Nokia’s CEO, Pekka Lundmark, attributed the decline in profits to “ongoing market weakness,” particularly highlighting a tough comparison period with the peak of India’s rapid 5G deployment. He also noted that mobile network operators are being cautious in their investments, further complicating the company’s financial outlook. Despite the challenges, Nokia remains hopeful about a “stabilizing” industry environment in the second half of the year, anticipating a significant acceleration in net sales growth based on recent order intake. Lundmark acknowledged that the net sales recovery was delayed compared to earlier expectations, affecting the business group’s net sales assumptions for 2024.
In the face of financial difficulties, Nokia is focusing on cost-saving measures to improve its bottom line. The company aims to achieve its full-year outlook by targeting a performance towards or just under the mid-point of its comparable operating profit guidance for the year. Nokia’s plans include significant cost-cutting efforts, such as the elimination of up to 14,000 jobs announced in October. The goal is to reduce gross costs by between 800 million and 1.2 billion euros by 2026. Nokia reported that it had made substantial progress in its cost savings program, with measures already in place to decrease costs by 400 million euros.
Competition and Industry Trends
Nokia faced a major setback when it lost a significant contract with U.S. telecom giant AT&T to rival company Ericsson at the end of last year. This loss highlighted the intense competition in the telecom industry, with companies like Nokia and Ericsson engaging in cost-cutting initiatives to stay competitive. The industry-wide battle against a slowing economy and reduced infrastructure spending by mobile operators has added further pressure on companies to streamline operations and improve financial performance.
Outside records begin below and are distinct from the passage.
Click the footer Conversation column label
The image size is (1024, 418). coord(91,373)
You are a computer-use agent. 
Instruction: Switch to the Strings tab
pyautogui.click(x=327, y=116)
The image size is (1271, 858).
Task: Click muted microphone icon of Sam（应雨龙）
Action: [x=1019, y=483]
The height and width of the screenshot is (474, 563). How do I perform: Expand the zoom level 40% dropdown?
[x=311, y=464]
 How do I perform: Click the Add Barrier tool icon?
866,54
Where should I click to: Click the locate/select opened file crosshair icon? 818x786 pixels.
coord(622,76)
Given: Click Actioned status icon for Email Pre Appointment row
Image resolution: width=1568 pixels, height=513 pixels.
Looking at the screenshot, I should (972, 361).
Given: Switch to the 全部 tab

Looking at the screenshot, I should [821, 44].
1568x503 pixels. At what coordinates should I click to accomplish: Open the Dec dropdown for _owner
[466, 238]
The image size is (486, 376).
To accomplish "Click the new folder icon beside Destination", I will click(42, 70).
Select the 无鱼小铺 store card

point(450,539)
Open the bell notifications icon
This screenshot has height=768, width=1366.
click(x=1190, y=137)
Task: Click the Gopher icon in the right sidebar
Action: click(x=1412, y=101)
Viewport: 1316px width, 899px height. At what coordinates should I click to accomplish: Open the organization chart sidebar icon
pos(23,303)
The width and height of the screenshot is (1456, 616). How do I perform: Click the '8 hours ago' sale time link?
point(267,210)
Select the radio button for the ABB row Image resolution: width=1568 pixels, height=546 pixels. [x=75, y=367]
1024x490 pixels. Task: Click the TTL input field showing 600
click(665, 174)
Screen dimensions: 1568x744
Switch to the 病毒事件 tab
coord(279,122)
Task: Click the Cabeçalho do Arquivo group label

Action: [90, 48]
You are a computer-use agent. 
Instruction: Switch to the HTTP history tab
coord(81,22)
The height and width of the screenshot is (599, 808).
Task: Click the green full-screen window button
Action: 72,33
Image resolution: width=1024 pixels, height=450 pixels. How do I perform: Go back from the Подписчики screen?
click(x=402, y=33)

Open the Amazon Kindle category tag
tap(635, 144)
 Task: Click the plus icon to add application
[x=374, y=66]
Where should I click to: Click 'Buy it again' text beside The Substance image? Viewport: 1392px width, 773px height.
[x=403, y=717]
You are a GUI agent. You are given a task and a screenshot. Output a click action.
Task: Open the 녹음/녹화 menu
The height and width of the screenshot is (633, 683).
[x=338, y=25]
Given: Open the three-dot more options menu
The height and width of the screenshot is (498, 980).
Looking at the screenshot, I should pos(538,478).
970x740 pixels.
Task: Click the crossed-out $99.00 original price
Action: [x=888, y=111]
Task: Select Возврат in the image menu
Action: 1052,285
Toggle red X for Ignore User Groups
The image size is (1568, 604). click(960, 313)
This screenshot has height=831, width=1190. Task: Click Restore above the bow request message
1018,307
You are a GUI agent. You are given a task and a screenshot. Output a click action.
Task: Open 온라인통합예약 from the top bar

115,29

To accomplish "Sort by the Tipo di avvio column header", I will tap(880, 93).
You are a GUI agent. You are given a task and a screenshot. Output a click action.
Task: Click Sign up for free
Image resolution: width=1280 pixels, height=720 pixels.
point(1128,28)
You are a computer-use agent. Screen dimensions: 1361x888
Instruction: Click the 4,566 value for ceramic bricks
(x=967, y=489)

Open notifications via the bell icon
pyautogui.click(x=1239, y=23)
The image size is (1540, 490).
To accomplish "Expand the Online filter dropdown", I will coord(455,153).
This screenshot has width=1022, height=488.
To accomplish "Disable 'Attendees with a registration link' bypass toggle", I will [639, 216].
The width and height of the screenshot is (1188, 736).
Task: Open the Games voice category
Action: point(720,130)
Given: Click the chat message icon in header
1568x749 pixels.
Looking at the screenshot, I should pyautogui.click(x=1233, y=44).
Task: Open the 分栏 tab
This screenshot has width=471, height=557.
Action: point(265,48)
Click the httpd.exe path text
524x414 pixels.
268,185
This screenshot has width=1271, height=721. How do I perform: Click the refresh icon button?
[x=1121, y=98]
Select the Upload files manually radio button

Nokia’s recent financial troubles shed light on the challenges facing the company in a competitive and rapidly evolving industry. The decline in second-quarter operating profit and net sales, coupled with the loss of a major contract, have forced Nokia to reassess its business strategies and implement cost-saving measures. While the company remains optimistic about the future, the road to recovery will undoubtedly be a difficult one. Only time will tell if Nokia can overcome its financial hurdles and regain its position in the telecom market.